Figure 2Yearly prevalence of limitations of therapeutic efforts. DNR: Do Not Resuscitate; ICU no: Do Not Admit to intensive care unit; IMCU no: Do Not Admit to intermediate care unit; LTE: limitation of therapeutic efforts.
Bivariate (appendix table S3) and multivariable analysis (table 2) showed that the main factor associated with limitation of therapeutic efforts was older age. The prevalence of limitation of therapeutic efforts according to age group is shown in figure 3. In the age group >85 years, Do Not Resuscitate prevalence reached 92.7%, Do Not Admit to ICU 33.3% and Do Not Admit to IMCU 15.0%.

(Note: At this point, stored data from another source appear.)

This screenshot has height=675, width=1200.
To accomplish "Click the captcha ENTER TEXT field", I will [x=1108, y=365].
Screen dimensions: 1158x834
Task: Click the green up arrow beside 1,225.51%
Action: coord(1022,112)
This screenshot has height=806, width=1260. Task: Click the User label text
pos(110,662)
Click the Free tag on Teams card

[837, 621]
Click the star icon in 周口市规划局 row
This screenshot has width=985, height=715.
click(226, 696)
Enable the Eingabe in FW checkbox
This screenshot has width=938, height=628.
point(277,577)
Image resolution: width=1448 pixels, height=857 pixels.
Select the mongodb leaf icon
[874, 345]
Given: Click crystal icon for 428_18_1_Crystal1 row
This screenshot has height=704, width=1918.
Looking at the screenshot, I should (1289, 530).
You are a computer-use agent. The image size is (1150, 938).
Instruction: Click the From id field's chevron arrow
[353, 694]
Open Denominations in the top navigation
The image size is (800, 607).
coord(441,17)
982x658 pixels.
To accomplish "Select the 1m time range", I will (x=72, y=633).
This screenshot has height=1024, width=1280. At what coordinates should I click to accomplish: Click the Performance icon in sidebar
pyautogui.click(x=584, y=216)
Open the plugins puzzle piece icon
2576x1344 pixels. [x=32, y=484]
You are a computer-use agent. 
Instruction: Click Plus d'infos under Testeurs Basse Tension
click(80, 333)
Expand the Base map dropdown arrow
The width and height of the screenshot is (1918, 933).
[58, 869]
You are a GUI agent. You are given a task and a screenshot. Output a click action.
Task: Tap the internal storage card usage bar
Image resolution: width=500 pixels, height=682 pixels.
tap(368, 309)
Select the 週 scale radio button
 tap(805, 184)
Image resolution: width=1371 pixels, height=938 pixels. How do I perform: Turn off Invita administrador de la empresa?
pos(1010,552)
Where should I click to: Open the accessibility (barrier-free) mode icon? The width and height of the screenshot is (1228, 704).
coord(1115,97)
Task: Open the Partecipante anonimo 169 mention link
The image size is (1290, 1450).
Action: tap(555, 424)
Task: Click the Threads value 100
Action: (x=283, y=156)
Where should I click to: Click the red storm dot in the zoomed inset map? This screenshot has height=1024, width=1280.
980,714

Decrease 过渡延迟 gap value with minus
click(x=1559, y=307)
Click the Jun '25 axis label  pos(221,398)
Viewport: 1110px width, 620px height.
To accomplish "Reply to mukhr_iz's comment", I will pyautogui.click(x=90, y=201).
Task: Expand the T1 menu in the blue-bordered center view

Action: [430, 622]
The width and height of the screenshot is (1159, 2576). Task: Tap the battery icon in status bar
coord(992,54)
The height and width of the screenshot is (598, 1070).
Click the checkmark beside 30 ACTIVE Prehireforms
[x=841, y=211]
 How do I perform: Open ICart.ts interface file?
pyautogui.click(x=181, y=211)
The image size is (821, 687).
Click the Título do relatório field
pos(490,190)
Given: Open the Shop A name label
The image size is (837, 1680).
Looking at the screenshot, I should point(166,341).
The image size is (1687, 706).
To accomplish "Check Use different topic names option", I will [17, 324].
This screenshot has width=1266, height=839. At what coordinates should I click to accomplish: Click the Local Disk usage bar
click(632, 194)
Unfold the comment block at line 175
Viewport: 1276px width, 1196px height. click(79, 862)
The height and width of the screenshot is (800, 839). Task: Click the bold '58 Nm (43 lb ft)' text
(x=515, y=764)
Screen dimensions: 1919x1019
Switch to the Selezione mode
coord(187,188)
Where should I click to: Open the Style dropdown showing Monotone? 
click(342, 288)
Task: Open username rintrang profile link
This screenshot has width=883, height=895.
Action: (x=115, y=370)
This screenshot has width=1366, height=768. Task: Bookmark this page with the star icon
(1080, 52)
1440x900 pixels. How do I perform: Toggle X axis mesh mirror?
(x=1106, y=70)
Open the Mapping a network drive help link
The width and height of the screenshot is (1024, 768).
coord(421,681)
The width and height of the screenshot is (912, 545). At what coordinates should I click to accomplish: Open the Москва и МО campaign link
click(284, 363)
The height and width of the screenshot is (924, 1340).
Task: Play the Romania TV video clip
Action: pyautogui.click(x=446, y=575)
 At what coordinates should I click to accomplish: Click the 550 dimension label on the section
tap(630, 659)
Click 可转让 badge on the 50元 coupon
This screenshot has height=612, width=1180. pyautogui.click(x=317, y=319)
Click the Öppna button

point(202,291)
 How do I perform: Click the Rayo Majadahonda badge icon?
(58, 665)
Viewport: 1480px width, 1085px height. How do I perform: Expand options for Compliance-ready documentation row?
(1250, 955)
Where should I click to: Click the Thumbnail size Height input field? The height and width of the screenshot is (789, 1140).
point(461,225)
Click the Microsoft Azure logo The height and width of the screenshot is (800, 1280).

Table 2Multivariable analysis of the factors associated with limitation of therapeutic efforts, Lausanne University Hospital, 2013–2023. Statistical analysis by mixed logistic regression model, clustering for patient ID; results are expressed as odds ratios and 95% confidence intervals.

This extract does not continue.